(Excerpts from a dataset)
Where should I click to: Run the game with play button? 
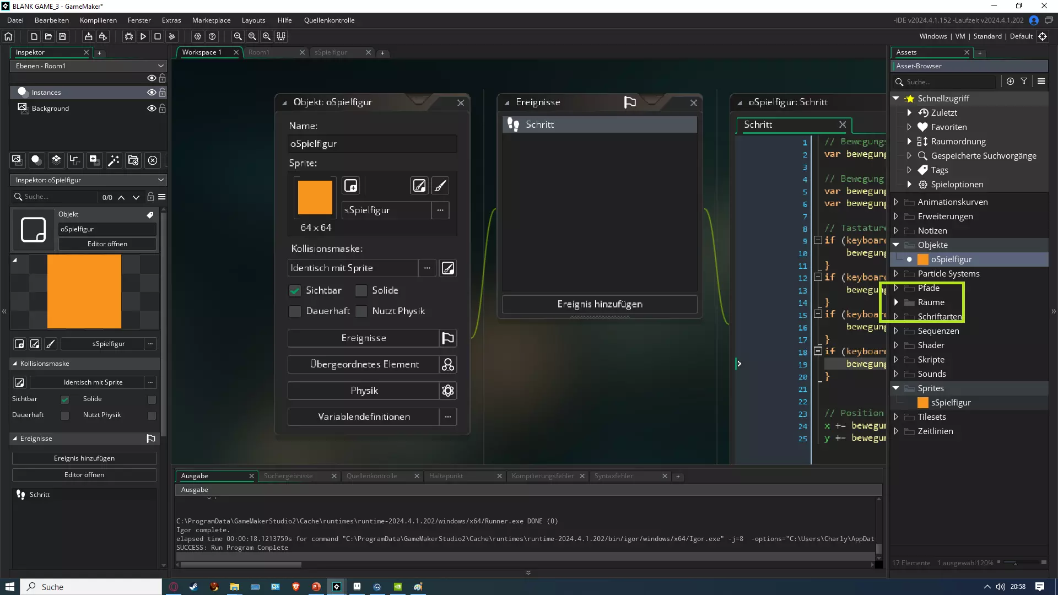click(x=143, y=36)
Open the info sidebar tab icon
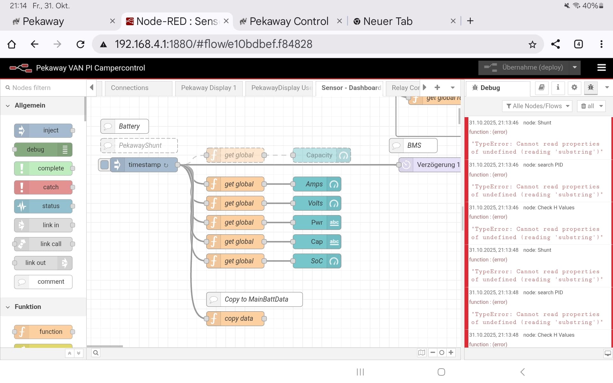The height and width of the screenshot is (383, 613). point(558,87)
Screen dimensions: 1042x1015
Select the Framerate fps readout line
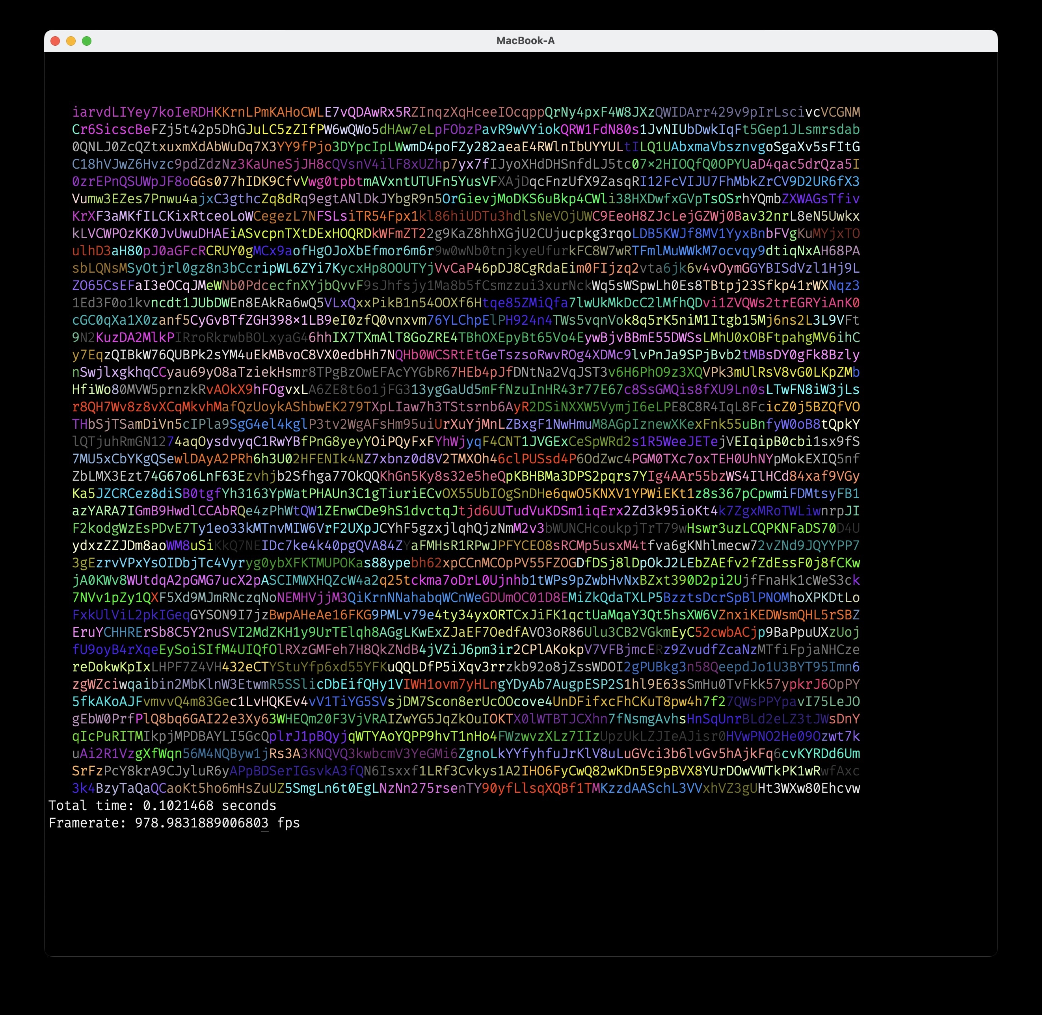pos(174,823)
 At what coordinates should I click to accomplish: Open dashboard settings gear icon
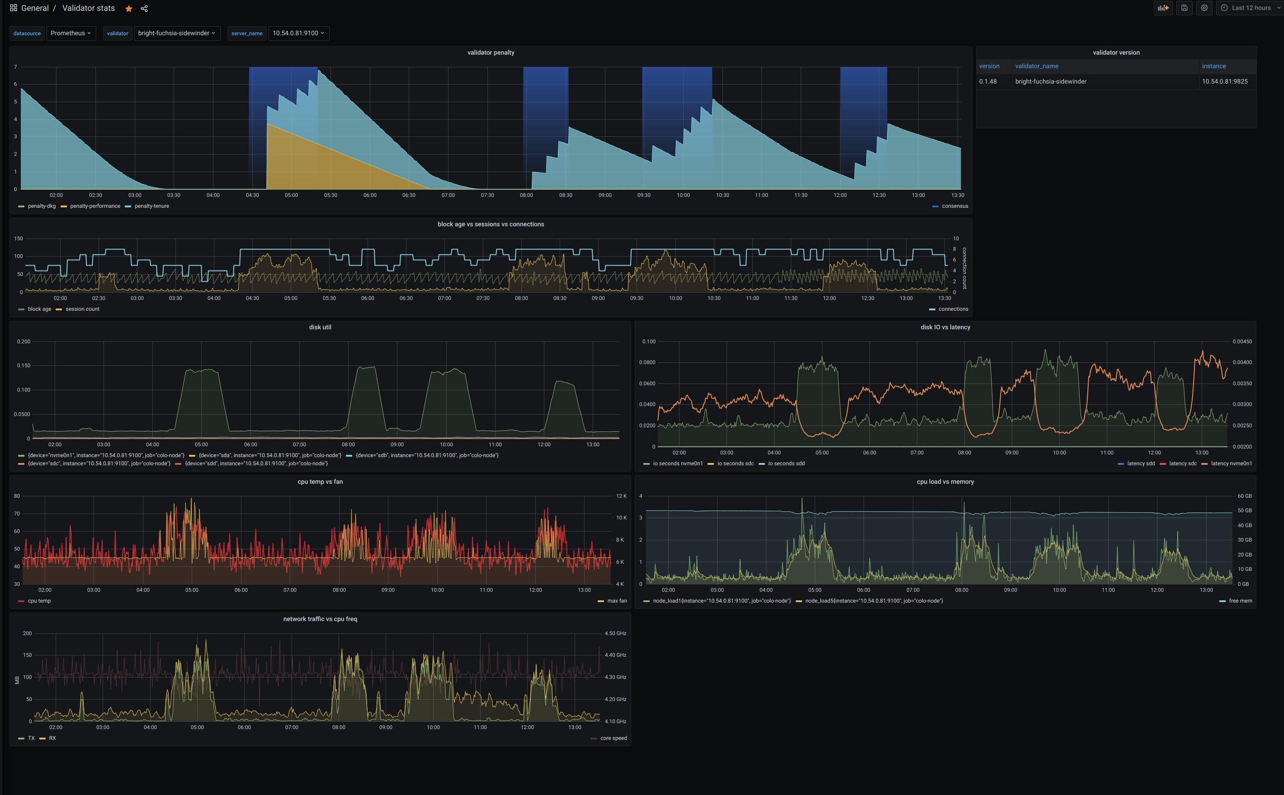point(1204,8)
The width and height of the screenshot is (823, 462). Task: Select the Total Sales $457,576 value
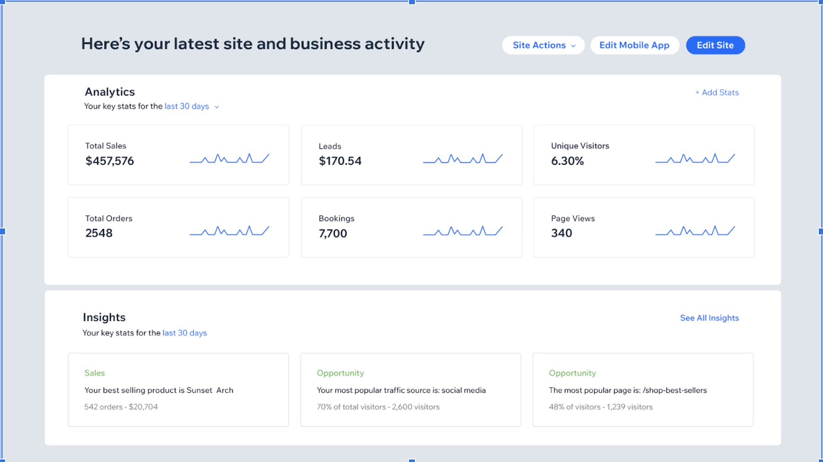[x=110, y=161]
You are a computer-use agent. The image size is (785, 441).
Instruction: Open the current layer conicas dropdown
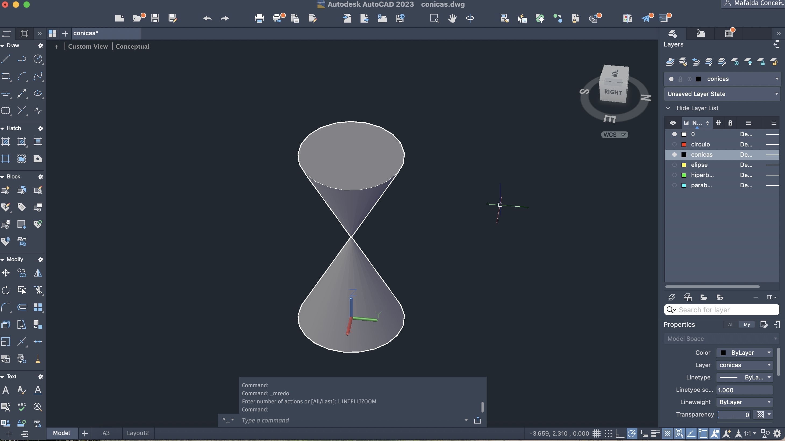777,79
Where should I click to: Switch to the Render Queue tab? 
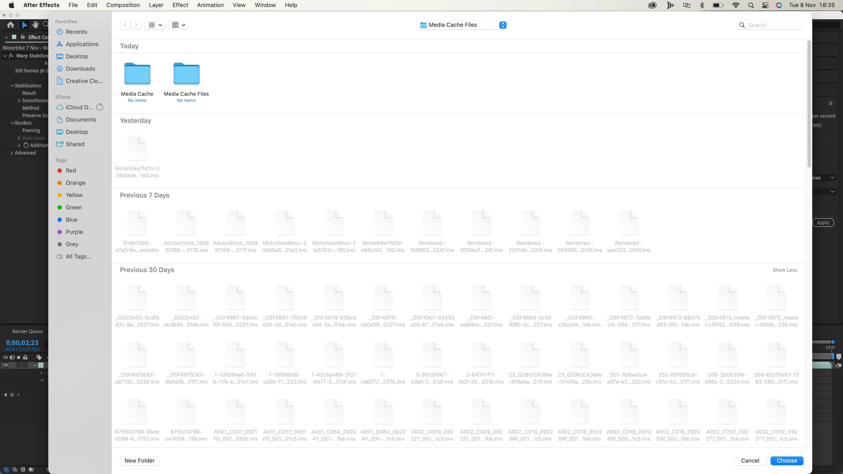tap(27, 331)

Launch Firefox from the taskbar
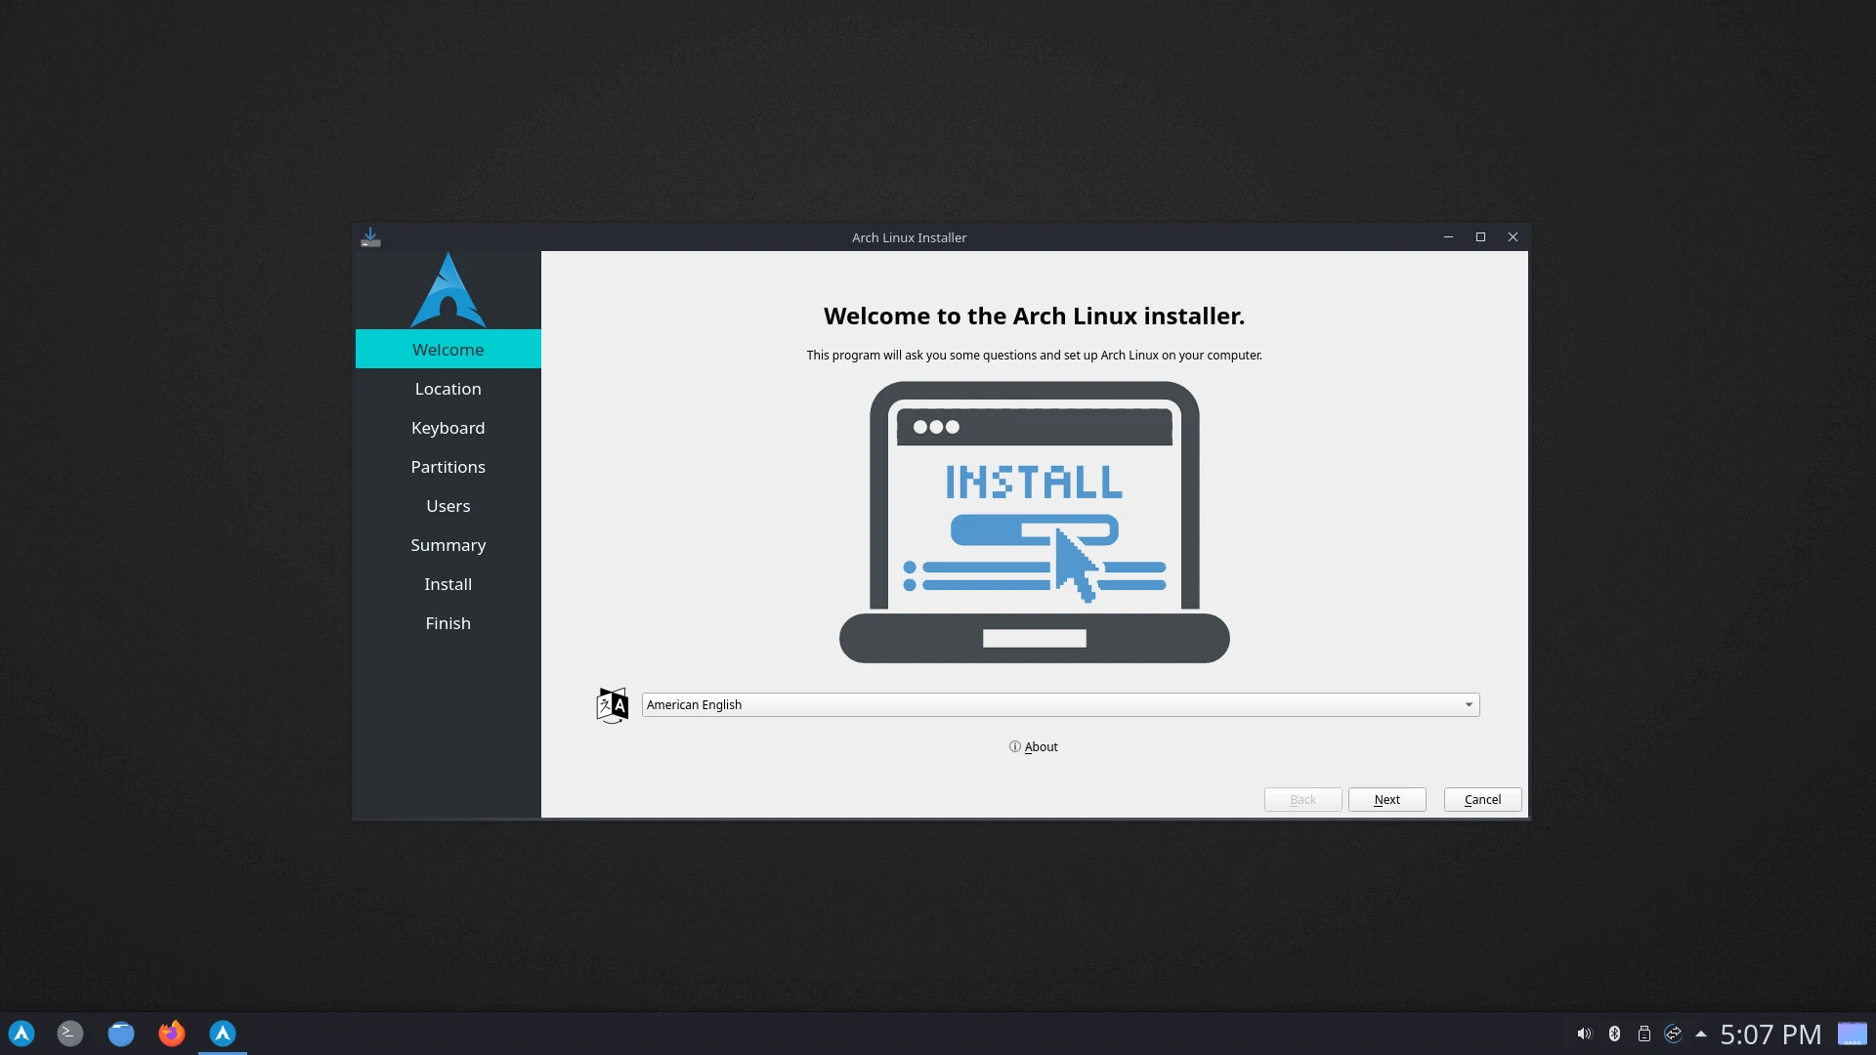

WHAT NEEDS TO BE DONE: Copy out all of the entries exactly as they stand, with no pictures in your copy.

RESULT:
Where should I click to: Run the game with play button? 
click(x=143, y=36)
Open the info sidebar tab icon
The height and width of the screenshot is (383, 613). point(558,87)
Screen dimensions: 1042x1015
Select the Framerate fps readout line
pos(174,823)
 At what coordinates should I click to accomplish: Open dashboard settings gear icon
point(1204,8)
The width and height of the screenshot is (823, 462). Task: Select the Total Sales $457,576 value
[x=110, y=161]
You are a computer-use agent. The image size is (785, 441).
Instruction: Open the current layer conicas dropdown
777,79
Where should I click to: Switch to the Render Queue tab? 
tap(27, 331)

Launch Firefox from the taskbar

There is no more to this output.